Sanidad identified the six police officers as Superintendent Brent Madjako, commander of the 1604th Police Provincial Mobile Group; SPO1 Alyson Kalang-ad; and Senior Inspector Joseph Paulo Bayongansan and PO2s Jonathan Pucya, Wendell Baglao and James Ayan, all of the 3rd Company of the Regional Police Mobile Group.
The 11 "punks" were arrested in a police checkpoint in Buguias town, four days after the NPA raid on a military detachment in Barangay Cabiten in nearby Mankayan town.
Three soldiers were killed and 28 high-powered firearms were carted away during the rebels assault.

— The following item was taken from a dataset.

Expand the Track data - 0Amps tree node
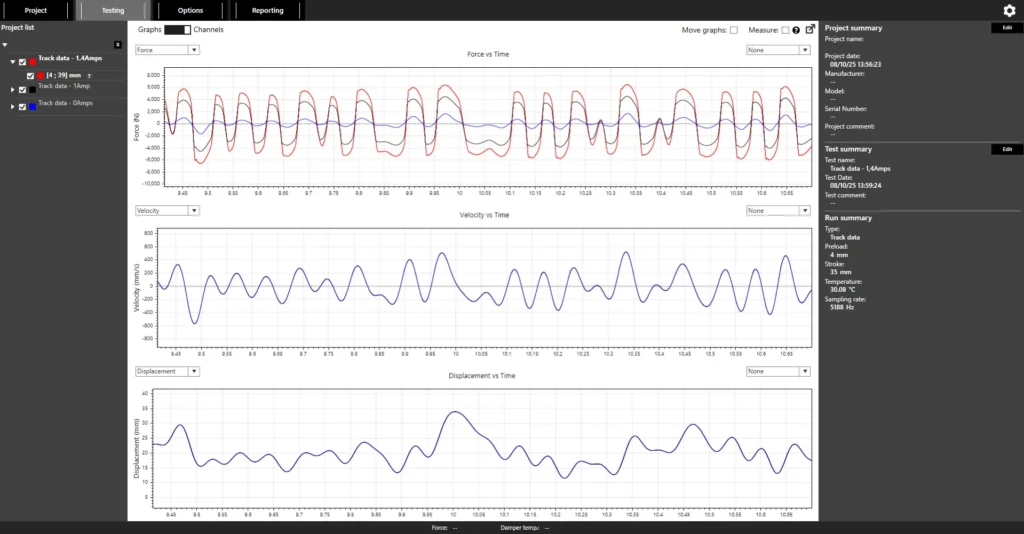Image resolution: width=1024 pixels, height=534 pixels. click(x=13, y=107)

The group was riding in a dump truck bound for Mt. Province when the police accosted them.
One of the suspects, Rundren Berloize Lao, 24, said they were hitching a ride to Sagada, Mt. Province when they were arrested.
Lao and his fellow "punks" claimed that their arresting officers had "tortured" them.
The six policemen will be subpoenaed to appear in court on March 30 and 31, having sworn in their affidavits that they were the ones who arrested the 11 "punks," Sanidad said.
The government prosecutor informed Judge Agapito Laoagan of Regional Trial Court Branch 62 here in a hearing last Thursday that he is presenting the six police officers.
Last week, Sanidad and lawyers Noe Villanueva, Reynaldo Cortes, Jose Molintas, Juris Dacawi, Randy Kinaud and Eric Santos filed a motion to quash the charges of robbery with homicide filed against the suspects, arguing that there was no probable cause.
The case was transferred here from Buguias town upon the prosecutions request.
After the hearing last Thursday morning, 50 "punks," a dozen of them coming from Pasig City, and friends of the 11 suspects visited them at the Benguet provincial jail.